Post by bystander » Sat Apr 22, 2017 7:59 pm

Active Cryovolcanism on Europa?
astrobites | 2017 Apr 20
Joseph Schmitt wrote:
Europa, one of Jupiter’s Galilean moons, is one of the most exciting places in the search for alien life in our solar system, rivaling both Mars and Saturn’s moon Enceladus. Underneath a 15-25 km surface layer of ice, Europa very likely has a thick (~100 km) ocean of salty water with a rocky seafloor. Chemical reactions on the icy surface caused by high-energy particles from Jupiter’s radiation belts could provide some of the essential ingredients for life, but only if this material could somehow reach the liquid water beneath it. These geological properties make Europa a prime candidate for potential alien life. ...

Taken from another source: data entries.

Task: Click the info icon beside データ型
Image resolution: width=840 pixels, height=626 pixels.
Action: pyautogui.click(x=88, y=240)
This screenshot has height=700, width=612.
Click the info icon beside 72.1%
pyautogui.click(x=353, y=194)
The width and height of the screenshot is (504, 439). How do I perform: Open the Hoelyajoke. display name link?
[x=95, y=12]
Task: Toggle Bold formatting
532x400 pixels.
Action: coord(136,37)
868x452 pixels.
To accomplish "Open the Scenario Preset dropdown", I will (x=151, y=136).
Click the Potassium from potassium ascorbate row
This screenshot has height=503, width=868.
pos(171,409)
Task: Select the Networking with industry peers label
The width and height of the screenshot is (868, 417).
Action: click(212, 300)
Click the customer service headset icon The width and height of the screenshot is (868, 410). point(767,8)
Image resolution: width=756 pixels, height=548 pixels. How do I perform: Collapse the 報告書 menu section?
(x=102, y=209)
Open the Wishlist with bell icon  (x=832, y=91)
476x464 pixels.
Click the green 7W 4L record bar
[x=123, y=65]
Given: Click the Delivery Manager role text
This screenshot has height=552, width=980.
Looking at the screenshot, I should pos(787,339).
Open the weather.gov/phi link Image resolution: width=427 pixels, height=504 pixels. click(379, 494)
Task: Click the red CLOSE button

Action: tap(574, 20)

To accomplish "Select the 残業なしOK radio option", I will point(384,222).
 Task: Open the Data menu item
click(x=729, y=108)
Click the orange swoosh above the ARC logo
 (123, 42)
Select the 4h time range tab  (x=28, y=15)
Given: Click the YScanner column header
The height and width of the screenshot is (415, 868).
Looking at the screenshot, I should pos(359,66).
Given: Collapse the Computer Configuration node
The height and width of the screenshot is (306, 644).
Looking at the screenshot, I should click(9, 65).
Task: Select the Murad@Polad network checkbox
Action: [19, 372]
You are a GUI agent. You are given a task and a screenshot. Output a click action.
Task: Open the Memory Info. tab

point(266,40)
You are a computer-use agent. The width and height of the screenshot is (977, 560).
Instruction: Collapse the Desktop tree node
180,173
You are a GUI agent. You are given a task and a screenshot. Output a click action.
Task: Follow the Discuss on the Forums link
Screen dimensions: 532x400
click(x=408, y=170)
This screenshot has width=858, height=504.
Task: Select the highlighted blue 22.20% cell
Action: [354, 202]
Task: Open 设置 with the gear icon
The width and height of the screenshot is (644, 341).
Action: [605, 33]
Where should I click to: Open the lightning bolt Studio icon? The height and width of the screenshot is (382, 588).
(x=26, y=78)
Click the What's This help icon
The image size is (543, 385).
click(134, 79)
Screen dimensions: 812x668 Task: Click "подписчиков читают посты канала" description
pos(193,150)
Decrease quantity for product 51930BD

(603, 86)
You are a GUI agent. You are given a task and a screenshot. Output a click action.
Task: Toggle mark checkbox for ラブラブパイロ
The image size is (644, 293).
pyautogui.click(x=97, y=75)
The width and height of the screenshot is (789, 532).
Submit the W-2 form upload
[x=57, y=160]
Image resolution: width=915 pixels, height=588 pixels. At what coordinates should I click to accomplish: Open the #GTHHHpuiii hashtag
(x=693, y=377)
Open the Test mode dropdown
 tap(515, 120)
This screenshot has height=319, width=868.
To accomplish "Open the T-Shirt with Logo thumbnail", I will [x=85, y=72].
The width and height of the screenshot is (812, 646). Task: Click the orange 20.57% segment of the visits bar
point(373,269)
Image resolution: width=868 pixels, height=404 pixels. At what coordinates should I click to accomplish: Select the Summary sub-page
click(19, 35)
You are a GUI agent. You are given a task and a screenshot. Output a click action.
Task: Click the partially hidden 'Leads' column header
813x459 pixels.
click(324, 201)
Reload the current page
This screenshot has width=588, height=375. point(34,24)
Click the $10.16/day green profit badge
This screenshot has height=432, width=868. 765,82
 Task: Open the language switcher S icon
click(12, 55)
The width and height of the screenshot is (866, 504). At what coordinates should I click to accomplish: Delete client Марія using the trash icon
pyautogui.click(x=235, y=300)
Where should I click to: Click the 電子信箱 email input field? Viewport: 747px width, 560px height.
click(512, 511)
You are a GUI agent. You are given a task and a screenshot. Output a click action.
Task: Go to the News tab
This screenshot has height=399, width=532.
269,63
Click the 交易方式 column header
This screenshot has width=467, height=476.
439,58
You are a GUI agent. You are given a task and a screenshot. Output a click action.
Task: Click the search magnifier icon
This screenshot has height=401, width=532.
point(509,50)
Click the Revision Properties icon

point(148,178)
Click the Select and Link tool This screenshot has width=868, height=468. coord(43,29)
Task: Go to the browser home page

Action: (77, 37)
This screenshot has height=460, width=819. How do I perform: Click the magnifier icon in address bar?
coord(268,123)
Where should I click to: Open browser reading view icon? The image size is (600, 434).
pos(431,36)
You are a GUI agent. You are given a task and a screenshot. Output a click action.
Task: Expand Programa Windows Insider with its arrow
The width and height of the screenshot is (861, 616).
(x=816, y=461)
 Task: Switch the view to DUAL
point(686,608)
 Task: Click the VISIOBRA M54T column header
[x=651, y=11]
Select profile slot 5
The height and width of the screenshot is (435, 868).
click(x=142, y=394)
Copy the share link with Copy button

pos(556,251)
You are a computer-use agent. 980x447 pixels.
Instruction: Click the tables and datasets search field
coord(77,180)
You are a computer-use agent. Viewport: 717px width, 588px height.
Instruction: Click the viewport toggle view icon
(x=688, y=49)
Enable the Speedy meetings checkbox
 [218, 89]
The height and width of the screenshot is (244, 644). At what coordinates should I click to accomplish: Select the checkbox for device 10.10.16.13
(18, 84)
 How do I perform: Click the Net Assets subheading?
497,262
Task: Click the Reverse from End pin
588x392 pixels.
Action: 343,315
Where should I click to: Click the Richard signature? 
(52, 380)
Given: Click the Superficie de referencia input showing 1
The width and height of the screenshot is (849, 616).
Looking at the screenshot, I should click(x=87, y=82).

The authors of the article in today’s Astrobite did follow-up Hubble observations in early 2016. They also observed a potential plume of water vapor in the same location as the previous observations, although they were still unable to definitively confirm it. There are two popularly supported mechanisms for creating these plumes: an explosion of dissolved gases in a pressurized liquid after the outside pressure has been removed and the expansion of ice when a trapped body of water freezes that then breaks out of its enclosure. ...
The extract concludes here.